Quizás leer libros de montaña sea perseguir retales de esos retazos de plenitud que viviste en algún momento. Los que narran aventuras, por descubrir la íntima razón de ser de quien se aferra a ellas metro a metro para alcanzar la cumbre, por sentir de cerca ese sabor de la magdalena de un tiempo que algo fue el tuyo, por experimentar en la propia piel a través de los otros un porqué sin respuesta, ese afán ciego que te lleva hacia los bosques y a las alturas, esa sustancia que late dentro ti en el líquido amniótico de tu ser. Los que no narran aventuras, como este libro que tengo en las manos, tan prolijo y erudito, porque la obra de arte, siendo expresión de belleza y gozo por consiguiente, nos abre nuevas motivaciones y perspectivas para seguir insistiendo en la práctica de ese temprano anhelo que de tan jóvenes llenó nuestros sueños. Leo La montaña y el arte con la esperanza de encontrar en sus páginas retazo de mi yo, con que seguir alimentando mi propio gozo estético.
Al calor de las impresiones que suscitan mis propios recuerdos me surge una idea nueva, la curiosidad de que de mis años jóvenes de escalar no recuerde momentos tan cargados de plenitud como los que me han deparado en especiales situaciones las largas caminatas por Pirineos o Alpes, o incluso algunas caminatas invernales por los senderos de los Caminos de Santiago en tiempos en que las lluvias ininterrumpidas llegaron a alargarse hasta dos semanas consecutivas y en que cada mañana a las seis de la madrugada salía de los albergues en plena oscuridad y bajo la lluvia a encontrarme con los hados de la noche, meigas, susurro del viento, el alma vivísima instancia vibrando entra las sombras desnudas de robles y eucaliptos. Instantes, hay que decirlo, en que las montañas en sí apenas tenían presencia en mi caminar; como Tiresias caminando en la sombra, allí los elementos y la oscuridad eran el paisaje único de la madrugada, y sin embargo cuánta música salía de aquella soledad…

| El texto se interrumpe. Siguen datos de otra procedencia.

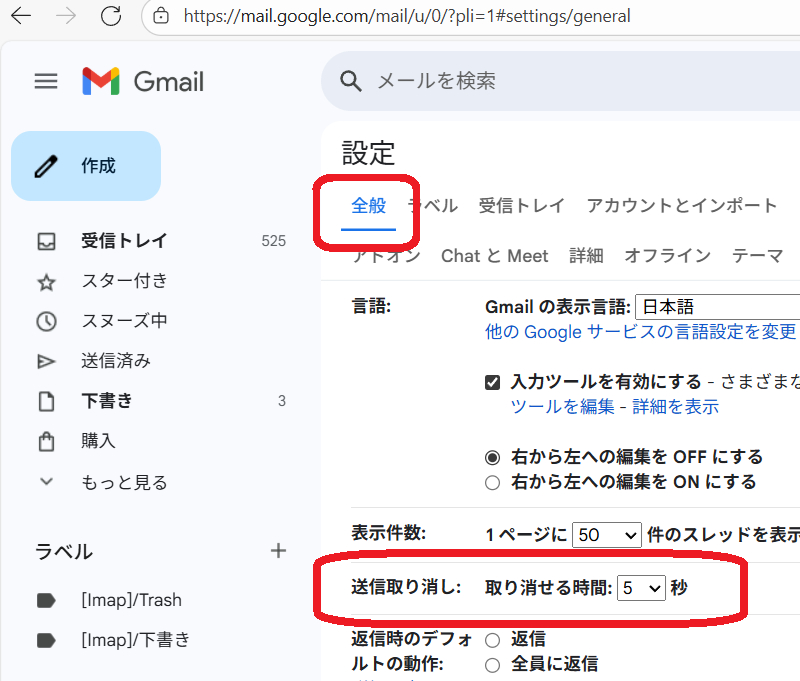Viewport: 800px width, 681px height.
Task: Open the hamburger main menu icon
Action: [46, 81]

Acaso ni siquiera hay que marchar a las montañas para experimentar ese sentimiento oceánico, la estética de lo infinito, me digo. El poder de la naturaleza en sus momentos más íntimos, aquellos que proporciona el silencio, la soledad, la noche, para evocar en nosotros ese trozo de infinitud y de encuentro con el Todo y con nosotros mismos, es una experiencia inefable cuando las condiciones se conjuran con nuestra disposición de espíritu.